*** Opening of Document section ***
I was like a many-armed god, simultaneously feeding, tandem burping, and performing synchronized diaper changes. I took on most of the night feedings, which were a challenge: as soon as one baby fell asleep the other would wake up. At the time it didn’t seem like they were taking a toll on my body. After all I was on a steady diet of coffee, M&Ms; and Pinterest. I felt like I could stay up indefinitely.
The late hours of the night, between feedings, were spent sinking into the visual vat of Pinterest, eating, and constructing a wedding board for my daughter, Luna, not yet a month old. What better way to stay awake than with a bowl full of chocolate covered peanuts and Vera Wang?
Months passed and the babies grew. I also grew. Handful-by-chocolaty-handful, those pounds add up. I was cursed with the curse of only being able to fit into sweat pants.
What had happened to my modern pompadour, my pecs, my tan? All gone. And suddenly everything that people said about gay men was no longer true.
But I was taking care of twins. I had an excuse. I had to eat chocolate to say awake, right? This is what happens when you become a dad. I was almost 40 and it wasn’t me, it was my metabolism. Even I couldn’t believe that one.
What as the point of creating of wedding board for my daughter if, at the rate I was going, I wasn’t going to be healthy enough to walk her down the aisle? Why spend so much time methodically feeding the babies if my idea of eating was ripping open a bag of candy?
Having babies and being a stay-at-home dad means getting to know yourself and the world differently. It means treating your body differently and figuring out ways to take care of yourself while taking care the many needs of babies.
For me, it started with no longer driving and getting a souped-up jogging stroller.
The babies and I started walking everywhere. And when the babies were old enough, we started jogging everywhere. And I discovered that jogging not only calmed two fussy toddlers, but it was also a great way to teach them awesome phrases like “Go, papi, go!” and, “Beep, beep, here we come!”
With each mile we ran, I slowly regained so much that was lost during that first year of late night and binge eating. We ran in the rain, though muddy trails in Stanley Park, over bridges, around the Sea Wall. We ran to gymnastic class, music class, dance class. We ran enough to train for a marathon. No matter where we were going, we ran.
*** Close of Document section ***
*** Opening of Records shown ***
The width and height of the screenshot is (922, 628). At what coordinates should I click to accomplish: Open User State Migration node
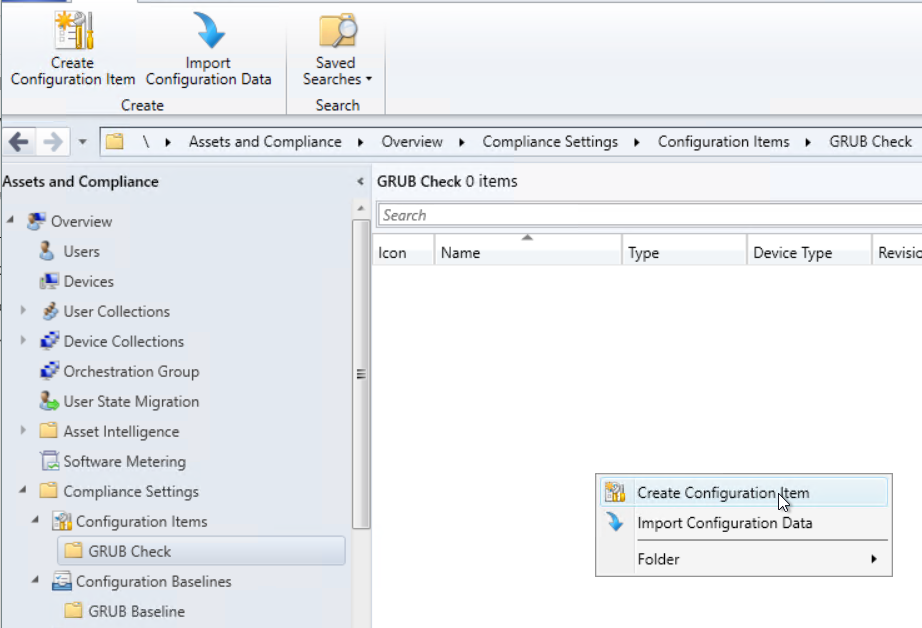130,401
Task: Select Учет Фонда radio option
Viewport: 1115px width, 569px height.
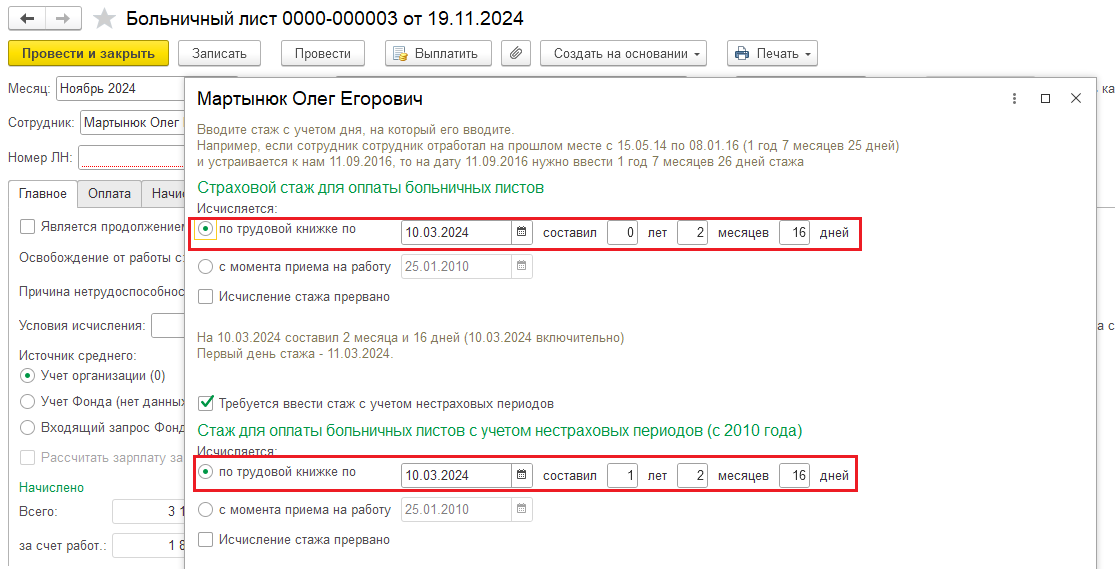Action: click(27, 401)
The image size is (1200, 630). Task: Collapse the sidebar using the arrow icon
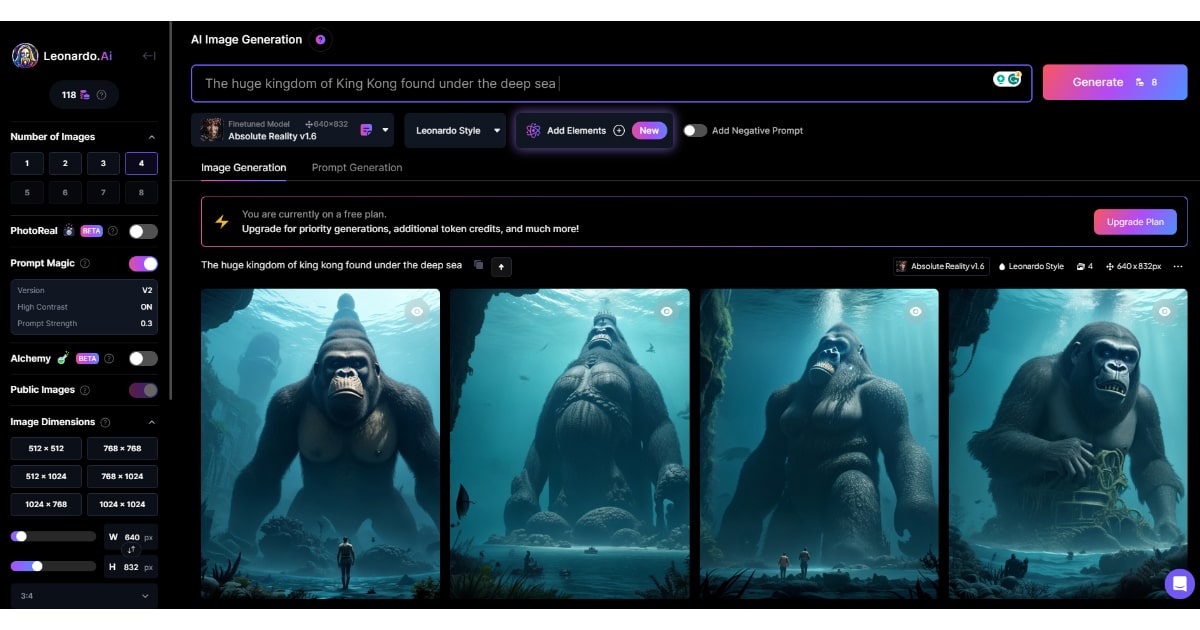(149, 56)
*** Close of Records shown ***
■ Task prompt ■
Can you carry on the stay-at-home dad's account of raising twins and taking up running, starting right after its final paragraph?

■ Answer ■
But running wasn’t just about dropping a few pounds or getting my pre-dad body back. It was also about being quick enough to catch two toddlers mid air who suddenly jumped off the bed simultaneously. It was about making sure my arms will not fail me when I pick up one sleeping toddler from a car seat, then the next, unlock multiple doors, call the elevator, open my front door, and finally slide them into their beds. It was about my back not faltering for the last piggyback of the evening, no matter how deeply my daughter’s Barbie dolls pointed feet are pressing into my side. It was about my legs finding new power as I pick up my daughter to run after my son who has decided to run into bike traffic. It means that, after getting up in the middle of the night for weeks, month, even years, my body will not let me down and still marvelously awake at 5:54 a.m. to play with trains. It means being healthy to one day walk my daughter down the aisle.
My body is not that of Greek perfection. It never will be that well tanned, toned, or waxed again. And I will forever be jealous of any shirtless photo of Ricky Martin sculpted and walking his groomed twins along a manicured and sunny South Beach.
There is no use in lamenting the past or envying celebrity dads. Dads and Papas, honor your new bodies; the new body that can push a double stroller in the rain. Honor that body that can herd a group of 3-year-olds on the beach. Honor that body that can carry a backpack replete with diapers, rain boots, a change of clothes, and snacks for days. Honor that body whose arms have learned to carry your babies heroically into unknown adventures wildly new and full of promise.